Harley Parlin has died.
Harley owned Boot Hill Case Company. He was a kind, generous man, a meticulous craftsman and all around great guy.
I wish I had known him well. We met several years ago when one of my cases needed work and friends suggested him. Instead of shipping the case, I drove it up to his house. I’m glad I did.
Harley and his wife Kit lived in a farmhouse in western Maine. It was winter and especially cold when I arrived. Handshakes were reserved for once I was inside and the door shut. Harley looked like a page out of an old L.L Bean catalog, dressed in khaki pants and a faded green chamois shirt. Trim and enthusiastic, I would have guessed he was 52 or 53. Actually, he was around 60.
His shop was in the basement. There were big machines on the floor–a table saw, a sander, a drill press. Rolls of leather were stacked on shelves in a corner. Punches, awls and dozens of wooden-handled tools filled racks around a table. The shop looked ready for inspection and I had a feeling it always looked this way.

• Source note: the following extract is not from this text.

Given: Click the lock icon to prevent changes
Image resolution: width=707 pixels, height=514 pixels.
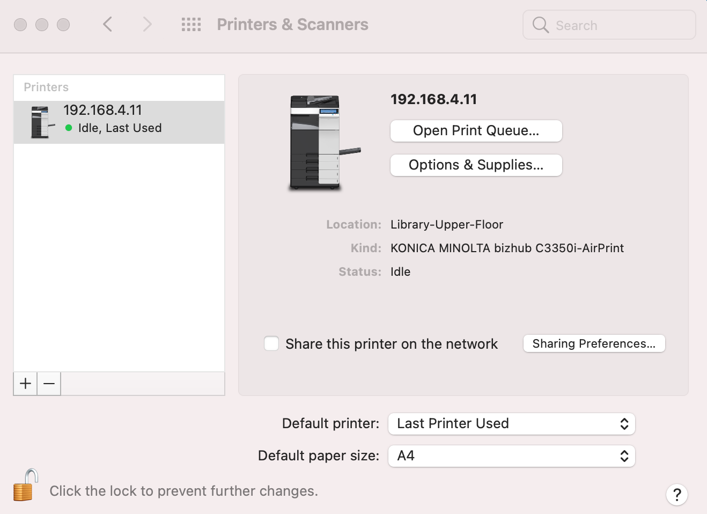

Harley spent years in Maine’s shoe-making industry and used this knowledge of leather craft to start Boot Hill. What he didn’t know about vintage cases he figured out through ingenuity, intelligence and perseverance.
Thanks to his superb work, he thrived. My case was typical. A oak gun case made in Britain around 1866, it was lined with red wool baize and the original maker’s label was glued in the lid. All it needed was a little fixing up and some stabilizing. A lot of people could have done the work. Harley was going to do it because he would do it right.
Harley was proud of his work and as we talked, he showed me pictures of his other projects. The motor-style case he made from scratch for this Purdey 3-barrel set was impressive. The skill and craftsmanship that went into making it were as stunning as the gun.
I headed up to Harley’s shop a few more times over the next few years. Harley always took the time to show me what went into his trade – from how an oak-and-leather gun case is made to the basics of stitching and tooling. I appreciated it a great deal.
One evening we went fly-fishing on a boulder clogged river near his home. I forgot my glasses back in my truck and I remember squinting hard to spot rises near my bobbing fly. I fumbled, tangled a bunch of casts, missed some strikes. Harley caught some brook trout, mostly small ones, none longer than a revolver. We had a good time.
I saw Harley one more time. I don’t remember why I headed back to his shop. Whatever the reason, it was really just an excuse to spend some time with Harley and his craft.
Goodbye my friend. You’re missed a great deal.